Luke Janich
May 23, 2017

The new normal: Voice search and the future of marketing

Though it complicates search marketing, adoption of voice search could be an excellent opportunity for brands, writes Luke Janich.

The new normal: Voice search and the future of marketing

If you’d told me a few years ago that talking to our tech would become the norm over traditional search, I’d have questioned you immediately. Now, however, the question is when—not if—voice search will overtake its predecessor.

I say this because we’re seeing two big developments in the world of tech. First, the AI behind voice search—and companions like Alexa, Siri and Cortana—are becoming increasingly efficient. And secondly, and more importantly, younger generations are increasingly happy to interact with their devices in this way. So much so that for the kids of today, talking to tech is not even questioned. It’s the natural thing to do.

What does this mean for marketers?

Since we first started using search engines, marketers have gotten better at refining our offerings into a few keywords, or key phrases. Whole search-marketing businesses—and entire brands—have been built through this pursuit.

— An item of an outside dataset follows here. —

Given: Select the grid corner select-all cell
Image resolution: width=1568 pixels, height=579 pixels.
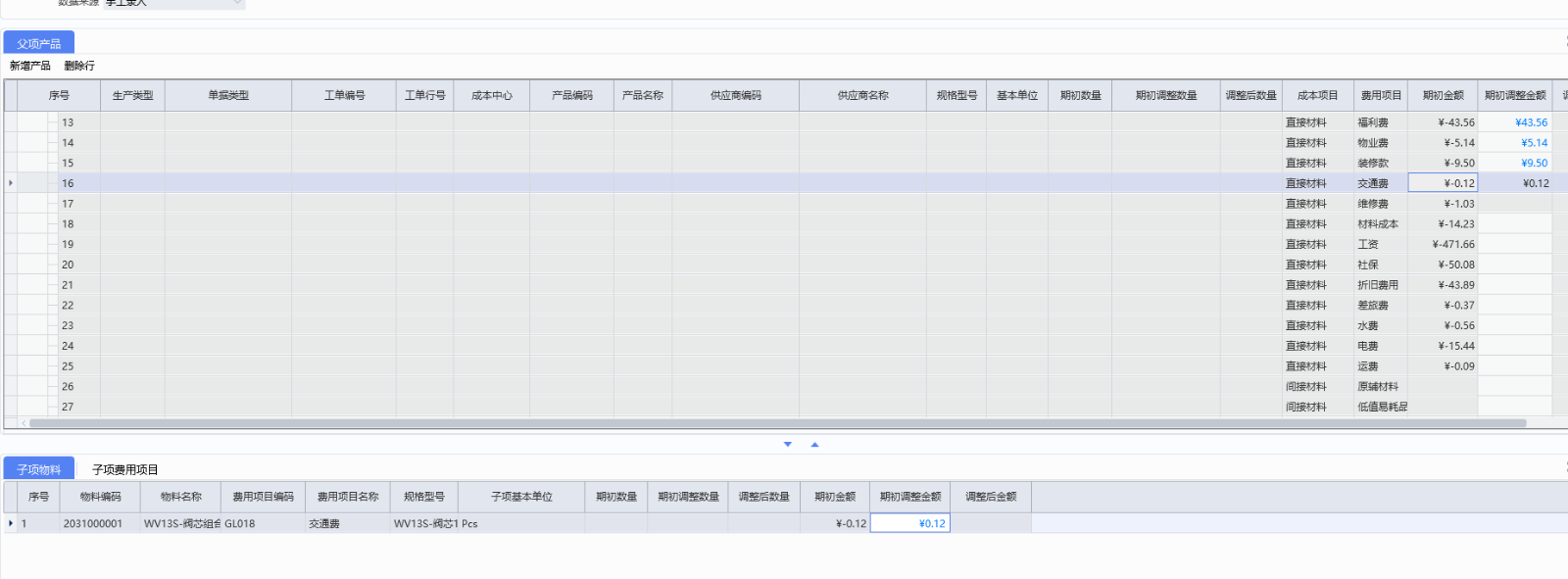Looking at the screenshot, I should point(11,95).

But the way we interact with voice search couldn’t be more different from a typed query. We now simply need to ask a question to find what we need. And, what’s more, it no longer feels like we’re searching; we can now order food, play music or, even control household appliances through the medium of our own voice. 

This poses all kinds of problems for traditional search marketers, but could it be an opportunity in disguise?

After all, voice search opens up the possibilities of search. It allows for more detailed, more conversational requests. Plus, we can gain all kinds of useful information from a spoken search—like whether someone is questioning, buying or acting on something. This is a goldmine for marketers. And it’ll allow us to better engage and convert prospects online.

But that’s where the hard work comes in. To take advantage of the advances in voice search, we need to rethink our keyword strategy, when planning paid search and SEO, for the ‘Voice SEO’ age. 

In concrete terms, that means a more specific SEO strategy, and one that’s specifically designed for longer, more conversational queries. Search will still rely upon keywords, but rather than those two- or three-word statements we’re so used to, we’ll start to see more and more searches taking the form of lengthy questions. Here, broad match and long-tail searches will become increasingly important in catching prospective customers.

Converting these queries, however, is another challenge. As searches become more detailed and personalised, it makes sense to tailor our content in a similar way. This means taking note of a whole range of different scenarios. Searches will be packed with loads of additional information and good SEO plan will take full advantage of that. And so, when it comes to voice search, highly bespoke content will become essential.

So shouldn’t we be worried about voice search? 

Not yet. For marketers who put in the effort early, the future looks bright, and we should see this as an emerging opportunity. It’s not often brands get the chance to have such a detailed insight into what consumers are looking for. That’s the promise voice search offers—and it promises to be a benefit for talented search marketers everywhere.